For LIF neutralization the general protocol for CtrD infection of organoids (as described above) was carried out. Differing from this protocol, the fragmented organoids were resuspended in 90 µl ADF++, which was added with or without CtrD, and subsequently mixed with 10 µl of 1:40 pre-diluted antibodies. Neutralization was done using 0.5 µg ml−1 anti-LIF antibody (R&D, #AF-250-NA, from goat, 200 µg ml−1) and mock control using 0.5 µg ml−1 goat anti-CagA (Santa Cruz, #sc-6085, 200 µg ml−1). After the specified incubation time for infection, the organoids were seeded in Matrigel and culture medium was added. 14 days p.i. organoids were fixed, embedded and IF labeled for detection of Chlamydia.

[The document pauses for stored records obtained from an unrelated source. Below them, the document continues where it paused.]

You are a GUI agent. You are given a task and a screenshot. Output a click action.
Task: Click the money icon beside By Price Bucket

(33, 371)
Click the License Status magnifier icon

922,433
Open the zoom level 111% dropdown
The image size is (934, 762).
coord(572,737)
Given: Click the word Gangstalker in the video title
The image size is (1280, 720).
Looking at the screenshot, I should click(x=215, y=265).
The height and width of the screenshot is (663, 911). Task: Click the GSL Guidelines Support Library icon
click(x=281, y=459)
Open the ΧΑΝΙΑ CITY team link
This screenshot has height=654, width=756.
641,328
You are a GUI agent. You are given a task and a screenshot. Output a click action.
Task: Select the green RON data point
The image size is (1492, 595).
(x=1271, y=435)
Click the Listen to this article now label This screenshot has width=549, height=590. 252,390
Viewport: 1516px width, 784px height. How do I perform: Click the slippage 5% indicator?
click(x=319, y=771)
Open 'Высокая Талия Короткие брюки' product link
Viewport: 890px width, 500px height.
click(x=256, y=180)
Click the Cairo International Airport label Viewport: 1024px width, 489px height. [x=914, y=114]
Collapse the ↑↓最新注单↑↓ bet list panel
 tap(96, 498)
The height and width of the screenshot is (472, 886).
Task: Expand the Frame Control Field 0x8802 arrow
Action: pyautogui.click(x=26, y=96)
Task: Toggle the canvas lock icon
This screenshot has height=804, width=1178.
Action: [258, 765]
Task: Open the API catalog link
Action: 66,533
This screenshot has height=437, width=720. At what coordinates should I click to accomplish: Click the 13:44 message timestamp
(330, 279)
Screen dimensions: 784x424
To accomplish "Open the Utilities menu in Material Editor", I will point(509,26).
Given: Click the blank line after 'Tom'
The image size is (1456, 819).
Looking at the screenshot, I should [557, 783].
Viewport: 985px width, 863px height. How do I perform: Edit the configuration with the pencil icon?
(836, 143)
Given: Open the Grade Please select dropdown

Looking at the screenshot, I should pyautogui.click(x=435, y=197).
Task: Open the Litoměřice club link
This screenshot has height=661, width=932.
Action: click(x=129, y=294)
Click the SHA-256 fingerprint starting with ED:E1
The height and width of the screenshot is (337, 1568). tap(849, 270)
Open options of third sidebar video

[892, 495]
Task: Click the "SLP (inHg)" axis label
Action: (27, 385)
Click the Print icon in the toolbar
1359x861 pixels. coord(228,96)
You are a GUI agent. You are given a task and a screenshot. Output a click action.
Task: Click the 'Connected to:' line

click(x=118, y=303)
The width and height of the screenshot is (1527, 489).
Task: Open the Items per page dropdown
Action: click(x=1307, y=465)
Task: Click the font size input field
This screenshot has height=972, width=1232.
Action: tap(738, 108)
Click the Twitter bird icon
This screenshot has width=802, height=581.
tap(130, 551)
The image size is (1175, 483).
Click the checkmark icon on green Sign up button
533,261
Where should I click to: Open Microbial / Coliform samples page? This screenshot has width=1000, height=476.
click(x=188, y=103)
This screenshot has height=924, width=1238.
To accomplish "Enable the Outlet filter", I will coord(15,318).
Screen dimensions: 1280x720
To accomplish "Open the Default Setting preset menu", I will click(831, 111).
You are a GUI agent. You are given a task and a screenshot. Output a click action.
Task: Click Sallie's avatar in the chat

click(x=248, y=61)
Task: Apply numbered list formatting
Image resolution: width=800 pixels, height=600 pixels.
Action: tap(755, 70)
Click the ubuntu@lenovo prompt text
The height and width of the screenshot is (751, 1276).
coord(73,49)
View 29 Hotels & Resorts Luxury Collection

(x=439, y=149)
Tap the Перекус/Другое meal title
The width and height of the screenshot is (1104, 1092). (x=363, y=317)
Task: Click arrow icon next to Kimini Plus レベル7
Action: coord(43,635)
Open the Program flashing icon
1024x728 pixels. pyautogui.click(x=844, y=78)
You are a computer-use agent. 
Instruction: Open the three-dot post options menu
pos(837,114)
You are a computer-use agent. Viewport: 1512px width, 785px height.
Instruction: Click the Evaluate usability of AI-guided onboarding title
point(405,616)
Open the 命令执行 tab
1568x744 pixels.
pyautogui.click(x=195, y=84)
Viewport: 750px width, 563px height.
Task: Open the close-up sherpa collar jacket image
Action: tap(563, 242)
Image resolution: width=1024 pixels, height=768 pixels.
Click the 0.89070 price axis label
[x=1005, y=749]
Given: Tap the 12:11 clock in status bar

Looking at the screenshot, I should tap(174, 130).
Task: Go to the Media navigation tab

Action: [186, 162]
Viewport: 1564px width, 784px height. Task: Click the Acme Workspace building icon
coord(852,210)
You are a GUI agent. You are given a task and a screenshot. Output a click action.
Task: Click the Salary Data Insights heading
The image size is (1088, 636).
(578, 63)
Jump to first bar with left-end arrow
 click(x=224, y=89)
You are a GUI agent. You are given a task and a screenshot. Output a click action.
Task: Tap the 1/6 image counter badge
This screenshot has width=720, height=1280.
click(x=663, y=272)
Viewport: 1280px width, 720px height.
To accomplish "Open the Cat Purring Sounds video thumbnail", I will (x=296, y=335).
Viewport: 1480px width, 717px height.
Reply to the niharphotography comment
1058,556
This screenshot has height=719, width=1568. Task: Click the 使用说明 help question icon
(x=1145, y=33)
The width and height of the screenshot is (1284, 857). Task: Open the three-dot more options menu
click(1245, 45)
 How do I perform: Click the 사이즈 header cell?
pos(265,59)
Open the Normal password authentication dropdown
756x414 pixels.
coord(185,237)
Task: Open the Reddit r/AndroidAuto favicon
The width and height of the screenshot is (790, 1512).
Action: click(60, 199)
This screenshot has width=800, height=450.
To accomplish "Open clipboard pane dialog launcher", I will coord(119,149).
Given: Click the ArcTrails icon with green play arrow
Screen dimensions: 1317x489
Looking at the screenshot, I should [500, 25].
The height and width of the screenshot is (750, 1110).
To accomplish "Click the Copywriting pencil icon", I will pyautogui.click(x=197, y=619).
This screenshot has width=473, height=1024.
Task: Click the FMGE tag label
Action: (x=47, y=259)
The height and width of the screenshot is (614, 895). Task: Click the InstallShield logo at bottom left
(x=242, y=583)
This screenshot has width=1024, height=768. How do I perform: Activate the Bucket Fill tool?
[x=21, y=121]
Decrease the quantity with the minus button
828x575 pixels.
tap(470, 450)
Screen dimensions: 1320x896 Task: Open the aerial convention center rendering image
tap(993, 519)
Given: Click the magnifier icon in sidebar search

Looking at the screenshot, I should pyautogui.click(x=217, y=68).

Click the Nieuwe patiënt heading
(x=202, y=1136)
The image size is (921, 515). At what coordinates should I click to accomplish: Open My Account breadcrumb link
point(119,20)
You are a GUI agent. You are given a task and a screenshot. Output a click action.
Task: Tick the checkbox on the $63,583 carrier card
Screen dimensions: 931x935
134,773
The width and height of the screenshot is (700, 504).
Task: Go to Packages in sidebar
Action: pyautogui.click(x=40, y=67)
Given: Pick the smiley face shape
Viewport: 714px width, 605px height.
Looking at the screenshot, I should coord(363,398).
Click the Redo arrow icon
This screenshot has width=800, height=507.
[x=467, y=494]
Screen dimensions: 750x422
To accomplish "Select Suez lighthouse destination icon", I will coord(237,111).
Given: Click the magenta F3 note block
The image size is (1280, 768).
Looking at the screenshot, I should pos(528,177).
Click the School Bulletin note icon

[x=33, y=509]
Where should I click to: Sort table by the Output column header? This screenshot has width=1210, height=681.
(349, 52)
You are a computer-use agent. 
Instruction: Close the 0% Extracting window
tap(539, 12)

Methylation array and bioinformatic analysis

For genome-wide DNA methylation analysis, bisulfite conversion of the genomic DNA and hybridization to the Illumina Infinium® MethylationEPIC BeadChip were performed at Life&Brain (Bonn, Germany), according to the manufacturer’s protocol. Data analysis was carried out in the R environment50. Preprocessing and quality control (QC) were performed following the ChAMP package51 default filtering steps (probes with a detection p-value > 0.01 and with a bead count < 3 were excluded), as well as probes where the sequence overlaps single-nucleotide polymorphisms (SNPs) or that were shown to cross-hybridize according to Zhou et al.52 Subset-quantile within array normalization (SWAN) was applied in order to adjust for the type I and type II bias of the methylation array53. Differentially methylated CpGs between infected (CtrD) and non-infected (NI) organoids were determined using limma43 and a moderated paired t-test. A false discovery rate (FDR) was computed by adjusting p-values for multiple testing using the Benjamini–Hochberg procedure. For patient-specific DM CpGs upon infection and long-term culture, a cut-off of delta beta > 20% was applied and justified with data from a control experiment (Supplementary Figure 8a,b). Unique DM CpGs compared to the baseline were subjected to a locus overlap analysis (LOLA)26 using the databases ENCODE transcription factor binding sites (TFBSs), ENCODE segmentation37, UCSC features54 as well as Roadmap Epigenomics55. For the χ2 test, for each donor the frequency of hypomethylated or unchanged CpGs in each arm was compared with the corresponding number of hypermethylated CpGs. The Methylation BeadChip data generated in this study have been deposited in the National Centre for Biotechnology Information Omnibus (GEO) under the accession code GSE108202.

Reporting summary

Further information on experimental design is available in the Nature Research Reporting Summary linked to this article.